The Gordon group uses lasers to monitor and control chemical and physical processes. By exploiting the quantum nature of matter, they use coherent light sources to control chemical branching ratios and phase transitions of materials. Applications of their research include ultrafast material processing, glaucoma surgery, and material analysis using laser-induced breakdown spectroscopy.
The Keiderling group uses spectroscopic techniques to determine biomolecular structure. This group is recognized for developing new vibrational optical spectroscopic methods (based on IR, Raman and vibrational circular dichroism) as well as UV CD and fluorescence and applying them to the study of equilibrium and dynamic aspects of peptide and protein conformations. They have developed various computational methods for interpretation of the data and simulation of the spectra, including the incorporation of isotopic labeling for identifying site-specific interactions. Students interact across disciplines (physical, analytical, and biochemistry) in the group.

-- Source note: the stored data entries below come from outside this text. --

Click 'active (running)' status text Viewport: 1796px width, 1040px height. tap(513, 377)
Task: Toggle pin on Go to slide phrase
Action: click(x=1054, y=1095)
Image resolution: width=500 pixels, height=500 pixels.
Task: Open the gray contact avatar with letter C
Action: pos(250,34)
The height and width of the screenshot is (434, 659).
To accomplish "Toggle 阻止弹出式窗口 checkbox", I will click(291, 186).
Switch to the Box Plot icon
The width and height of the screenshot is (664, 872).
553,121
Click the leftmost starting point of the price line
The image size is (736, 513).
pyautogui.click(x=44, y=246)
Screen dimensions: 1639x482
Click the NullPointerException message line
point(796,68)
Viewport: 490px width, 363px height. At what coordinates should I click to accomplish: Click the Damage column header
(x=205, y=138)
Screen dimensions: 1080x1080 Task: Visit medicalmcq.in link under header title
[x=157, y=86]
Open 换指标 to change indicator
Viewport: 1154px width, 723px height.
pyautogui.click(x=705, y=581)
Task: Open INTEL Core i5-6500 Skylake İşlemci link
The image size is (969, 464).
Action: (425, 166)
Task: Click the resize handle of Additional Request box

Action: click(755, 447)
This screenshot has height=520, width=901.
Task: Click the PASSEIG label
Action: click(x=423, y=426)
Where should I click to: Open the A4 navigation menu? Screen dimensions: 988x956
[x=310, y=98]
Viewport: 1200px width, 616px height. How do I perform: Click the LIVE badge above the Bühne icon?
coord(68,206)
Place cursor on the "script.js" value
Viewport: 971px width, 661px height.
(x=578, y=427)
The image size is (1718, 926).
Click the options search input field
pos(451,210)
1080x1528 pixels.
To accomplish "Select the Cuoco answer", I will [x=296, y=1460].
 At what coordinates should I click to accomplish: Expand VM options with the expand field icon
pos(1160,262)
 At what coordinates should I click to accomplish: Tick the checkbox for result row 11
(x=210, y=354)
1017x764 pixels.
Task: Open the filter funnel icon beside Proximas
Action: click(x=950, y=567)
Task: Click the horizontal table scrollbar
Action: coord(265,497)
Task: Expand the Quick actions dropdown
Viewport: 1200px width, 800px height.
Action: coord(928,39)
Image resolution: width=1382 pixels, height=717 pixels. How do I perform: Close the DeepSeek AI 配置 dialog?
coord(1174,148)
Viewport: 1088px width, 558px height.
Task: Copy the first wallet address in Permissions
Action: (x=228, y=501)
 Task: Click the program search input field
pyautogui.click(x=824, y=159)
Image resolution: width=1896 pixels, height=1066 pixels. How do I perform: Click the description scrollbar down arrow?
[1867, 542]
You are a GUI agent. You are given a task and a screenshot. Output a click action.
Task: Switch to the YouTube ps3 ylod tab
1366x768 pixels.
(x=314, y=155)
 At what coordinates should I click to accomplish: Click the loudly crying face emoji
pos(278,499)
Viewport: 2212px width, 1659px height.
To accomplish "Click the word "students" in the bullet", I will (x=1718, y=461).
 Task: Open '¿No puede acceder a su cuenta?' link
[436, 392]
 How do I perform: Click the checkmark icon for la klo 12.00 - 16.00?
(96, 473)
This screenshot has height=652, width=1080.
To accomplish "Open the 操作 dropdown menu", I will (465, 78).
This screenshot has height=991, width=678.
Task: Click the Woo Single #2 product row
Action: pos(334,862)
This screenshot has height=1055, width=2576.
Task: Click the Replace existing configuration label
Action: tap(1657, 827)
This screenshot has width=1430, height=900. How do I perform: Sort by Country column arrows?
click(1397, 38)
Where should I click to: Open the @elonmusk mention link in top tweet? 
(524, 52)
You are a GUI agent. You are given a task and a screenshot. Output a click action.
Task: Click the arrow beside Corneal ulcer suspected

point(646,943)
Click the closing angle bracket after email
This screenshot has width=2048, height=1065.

The Král group focuses on the theoretical description of novel transport phenomena and material structures at the nanoscale, with rich potential applications. They are especially attracted by hybrid environments, present in nanofluidic and biological systems, self-assembled nanoparticle superlattices, etc., where the interplay between different types of materials, phases, dimensionalities, energies and timescales is crucial. The physical, chemical and biological aspects of the studied problems are evaluated in a concerted way.
The Snee group focuses on the study of energy transfer in semiconductor nanocrystals (NCs). They are interested in (1) constructing novel semiconductor nanocrystal material systems to engineer energy transfer processes, (2) developing imaging agents based on their NC constructs and (3) bandgap engineering of multilayered nanocrystalline materials.
The Trenary group studies reactions on surface, which are important to chemical technologies such as heterogeneous catalysis, thin film growth, and semiconductor device fabrication. In one area of their research they use Fourier transform infrared (FTIR) spectroscopy to study molecules on the surfaces of metal single crystals. The high resolution of FTIR allows them to observe subtle changes in band shape and frequency as a function of temperature and coverage, which provides new insights into the way molecules interact with metal surfaces and with each other.